Identification and Evaluation of Lin5 Mutation 3273 DNA from a tomato plant originating from seeds of cultivar Shady Lady that were incubated in 0.6% EMS, was amplified using primers Lin5L3 and Lin5R3 (SEQ ID NOs: 21 and 22). The PCR amplification products were then incubated with CEL 1 and electrophoresed. The electrophoresis gel image showed a fragment that stood out above the background pattern for the PCR amplification products. Sequence analysis of this fragment showed the mutation was a G to A change at nucleotide 3273 of SEQ ID NO: 2. This mutation correlates with a change frotη glutamic acid at amino acid-515 of the Lin5 polypeptide [SEQ ID NO: 24] to lysine. Identification and Evaluation of Lin5 Mutation 2131 DNA from a tomato plant originating from seeds of cultivar Shady Lady that were incubated in 0.8% EMS, was amplified using primers Lin5L4 and Lin5R4 (SEQ ID NOs: 19 and 20). The PCR amplification products were then incubated with CEL 1 and electrophoresed. The electrophoresis gel image showed a fragment that stood out above the background pattern for the PCR amplification products. Therefore, it was likely that this fragment contained a heteroduplex created by a mutation in the Lin5 gene. Sequence analysis of this fragment showed the mutation was a G to A change at nucleotide 2131 of SEQ ID NO: 2. This mutation correlates with a change from serine at amino acid 257 of the Lin5 polypeptide [SEQ ID NO: 24] to asparagine.
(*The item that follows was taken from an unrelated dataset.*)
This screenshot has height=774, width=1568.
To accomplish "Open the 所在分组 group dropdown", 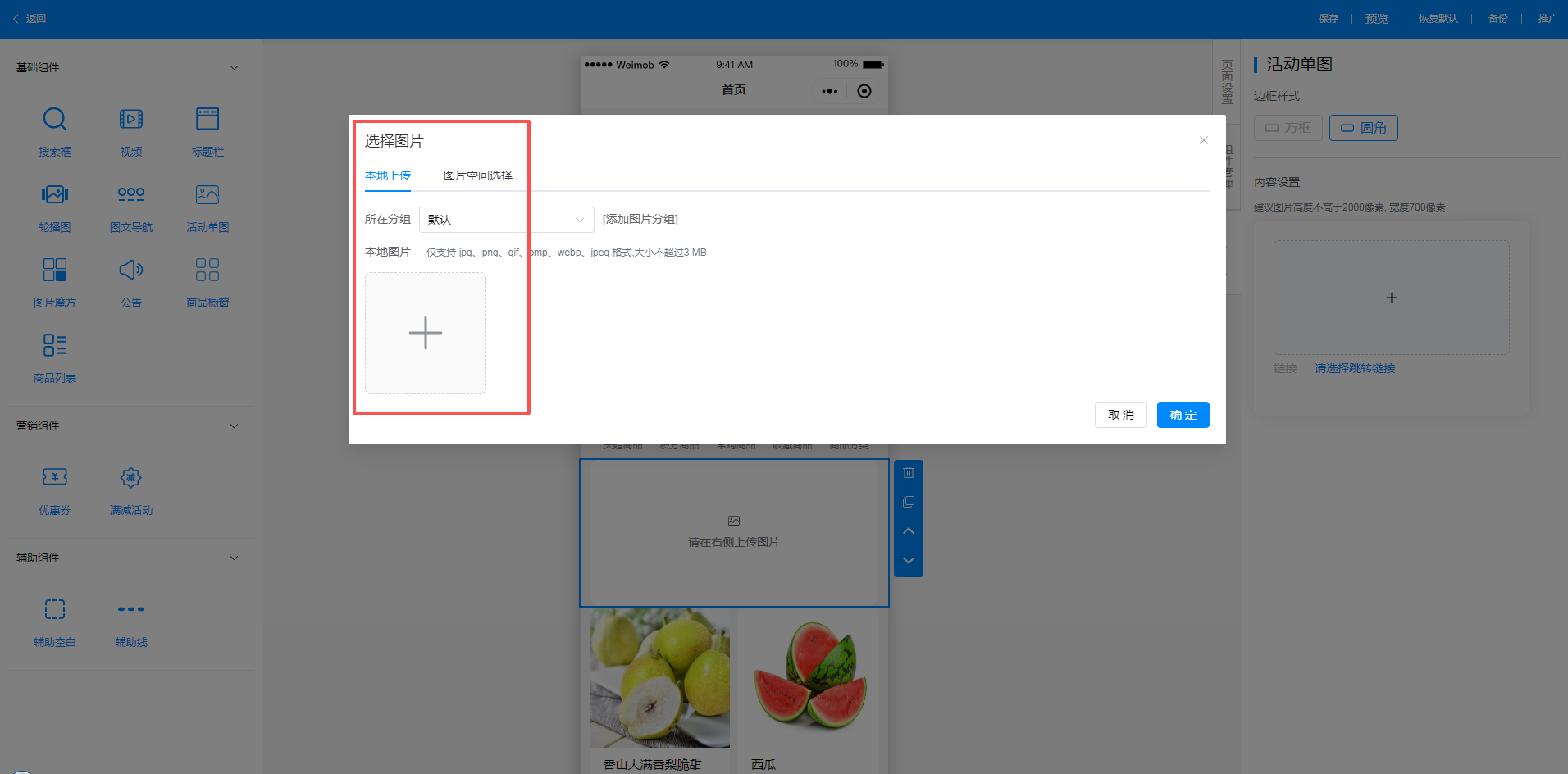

The above examples are provided to illustrate the invention but not limit its scope. Other variants of the invention will be readily apparent to one of ordinary skill in the art and are encompassed by the appended claims and all their equivalents. All
publications, patents, and patent applications cited herein are hereby incorporated by reference.